Ormai da anni, e particolarmente dopo la canonizzazione di San Giovanni Paolo II, il 27 aprile 2014 da Papa Francesco, singoli pellegrini e gruppi organizzati fanno sempre più di San Pietro della Jenca una delle tappe “wojtyliane”. La testimonianza di questo flusso crescente di devozione è testimoniata nei voluminosi registri che raccolgono i nomi dei visitatori, le richieste di grazie e le emozioni provate il quel luogo suggestivo, nel quale si avverte la presenza spirituale d’un Papa santo particolarmente amato dai fedeli. E in effetti in questo luogo ormai tutto parla di Karol Wojtyla. Lungo il percorso che conduce a San Pietro della Jenca si susseguono indicazioni stradali “Santuario S. Giovanni Paolo II”, fino a quel piccolo sentiero che conduce alla Chiesetta, suggestiva nella singolarità del luogo, suggestivo ed invitante al raccoglimento.
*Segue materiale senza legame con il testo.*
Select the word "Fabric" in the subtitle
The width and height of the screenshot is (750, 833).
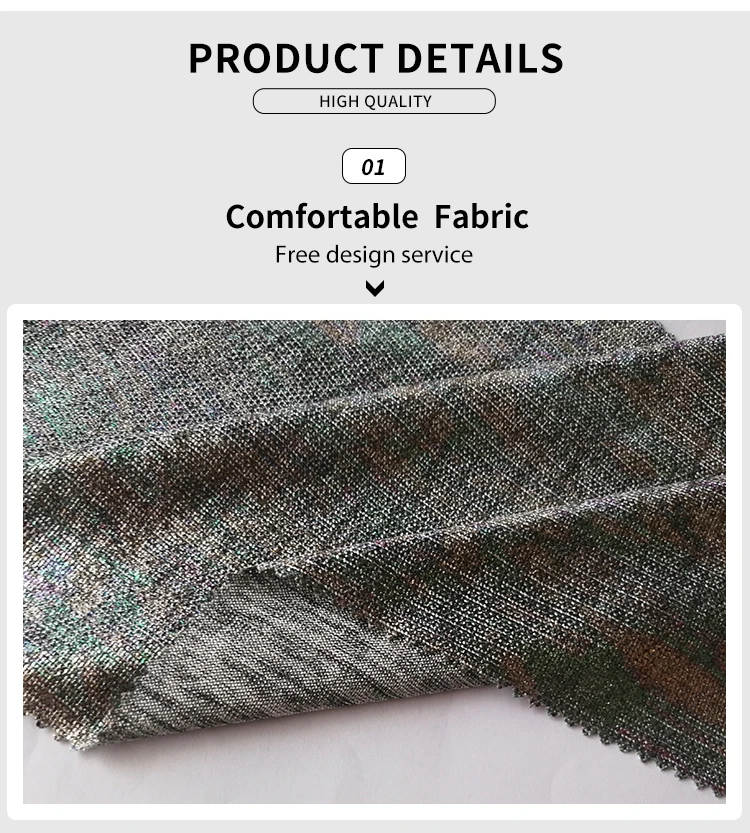pos(481,216)
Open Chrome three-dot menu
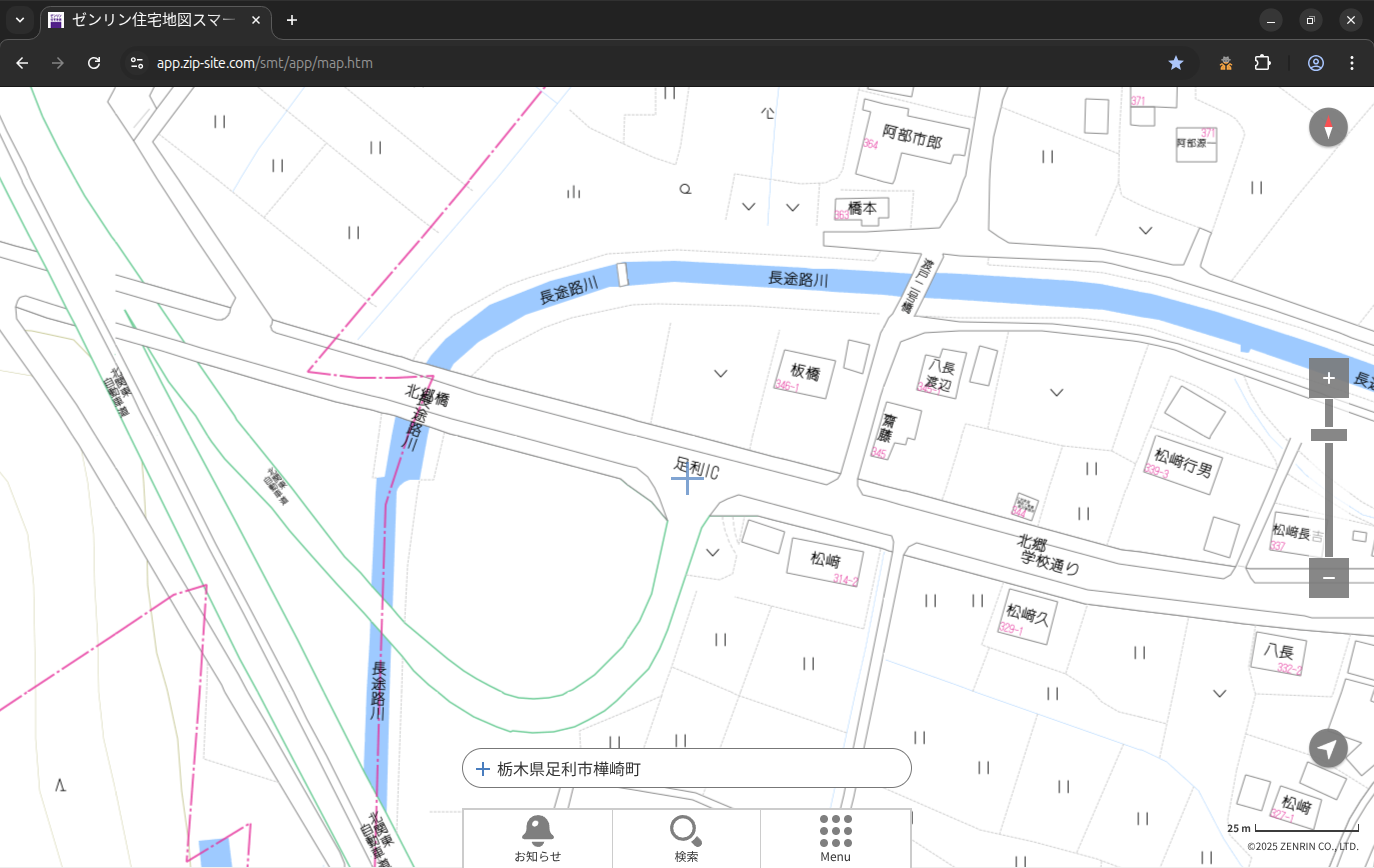 1352,63
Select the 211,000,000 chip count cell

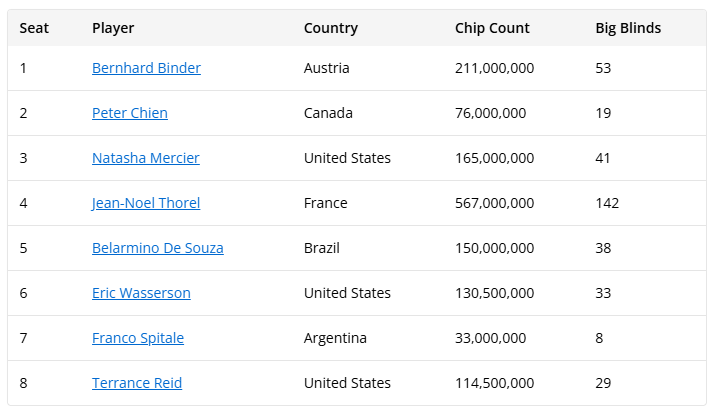(494, 68)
Il 18 maggio 2005, peraltro, una delle cime della catena del Gran Sasso che si erge proprio di fronte al borgo di San Pietro della Jenca, detta del Gendarme sulle Malecoste, venne intitolata al papa polacco. Sulla Cima Giovanni Paolo II è ora issata una grande croce che guarda il borgo e la valle. E’ lì a testimoniare l’attaccamento del grande Papa Santo verso il Gran Sasso, dove con assoluta discrezione innumerevoli volte Egli venne a camminare o a sciare, e il suo amore per le montagne d’Abruzzo.